In hindsight, I can see I waited too long to insist on having the man stalking me arrested and charged. Yes, he has social developmental difficulties, as confirmed to me by the police. But, really, what stalker doesn’t?
Anyone who thinks you don’t get to say who is and isn’t in your life clearly has a behavioural disorder of one sort or another.
When my case went to court in 2018, I must confess I was shocked to hear the defence lawyer open with an argument along the lines of: ‘She has her own radio show, goes on television and writes articles for newspapers. She’s no victim.’ An unexpected twist on the short skirt defence, I must say.
The court was told the offender just wanted to say thank you for my programmes about autism.
The evidence pointed to something more sinister. Despite using everything available to me in law, his behaviour kept escalating, with him showing up at my work, at train stations, at cafes I was in.
Police went to his home and explained to him and his parents he could commit to a harassment order, designed to deter him. They signed one at a police station. Nothing changed.
When he turned up at my local train station, police examined his travel history which showed multiple journeys there, a long way from his home. He once told police he wanted to move to the area I live in. My blood ran cold.
He is now subject to an indefinite restraining order, was fined and ordered to undergo some sort of psycho-social treatment.
So why don’t I feel confident it’s really been dealt with?
Well, cuts to the criminal justice system and just about every other service make me doubt how much psychiatric treatment is given to offenders. That must be a huge contributing factor to the repeat offending Claire Waxman, among others, have had to endure.
She is calling for automatic increased sentences for offenders who breach restraining orders. She is right to. After all, the only thing that will protect some victims is the imprisonment of the stalker.
Yet even jail didn’t halt TV presenter Emily Maitlis’s appalling experience of stalking. For more than 20 years, the man who stalked her has repeatedly written to her and her relatives from jail. A judge told him he clearly saw his restraining order as ‘meaningless’.

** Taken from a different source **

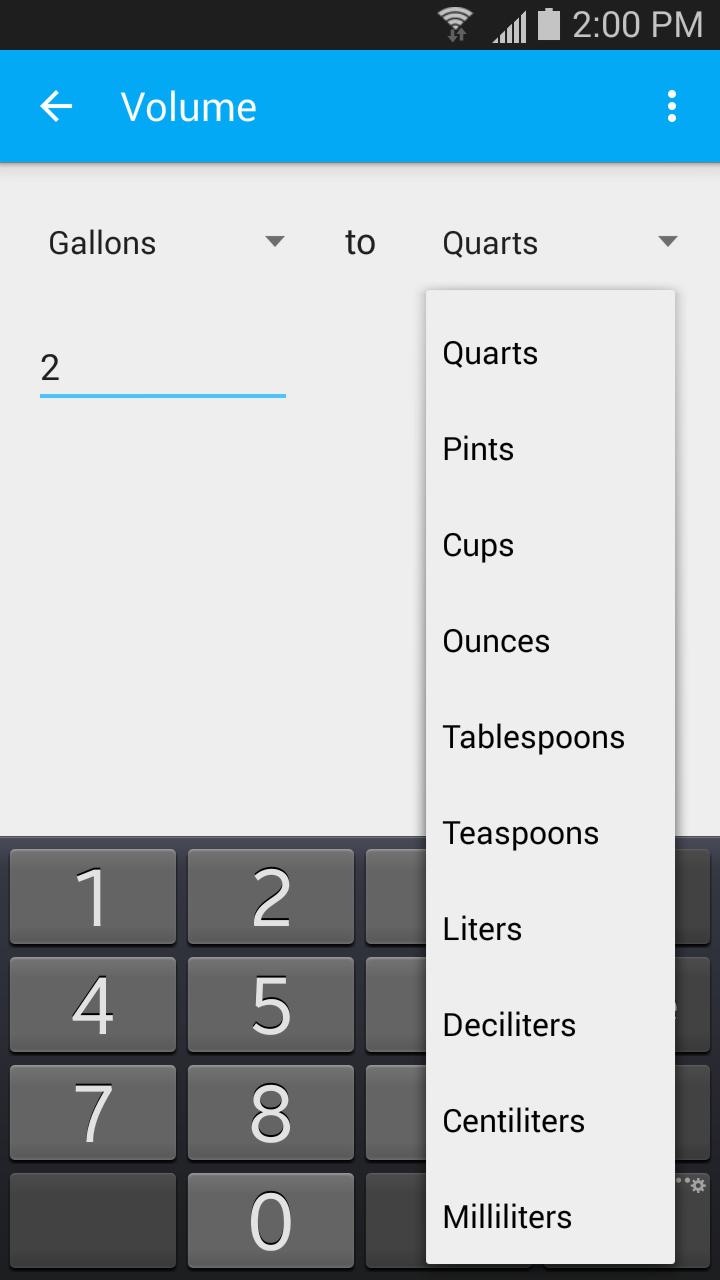Viewport: 720px width, 1280px height.
Task: Pick Liters from the dropdown
Action: point(550,929)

When the man following me appeared at my house it was on a rare Sunday of total freedom. I’d seen friends for lunch, had a manicure and was happily pottering about near home. Then the stab of shock and hopelessness as I walked up my front steps and saw him standing in the street.

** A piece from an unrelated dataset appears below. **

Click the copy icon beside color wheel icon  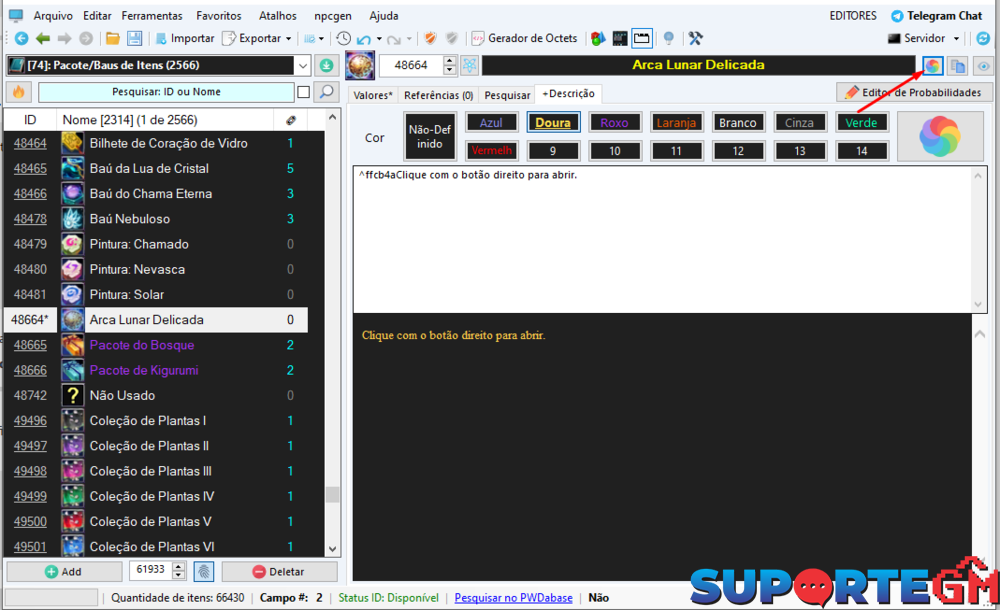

All stalking is an act of violence. To lose your emotional and physical privacy is a horribly stressful and isolating thing. A stalker is arrogance made flesh. Unless you’ve experienced it, it’s hard to describe how it can unmoor you.
I haven’t seen the man since he was prosecuted, but I don’t assume that means he’s fully gone away.
The wearying thing about being stalked is it never fully stops, even if you get a half-decent outcome. You don’t come out of the experience quite the same person.
I am hyper-vigilant, constantly checking train platforms and carriages. I wake suddenly in the night thinking someone is in my bedroom — something which never happened before.
I see men who look like him and am briefly frozen on the spot. I’ve shown neighbours his picture in case he tries to ‘befriend’ them. I vary my journey home because, well, you know . . . It’s still there. Even though he might not be.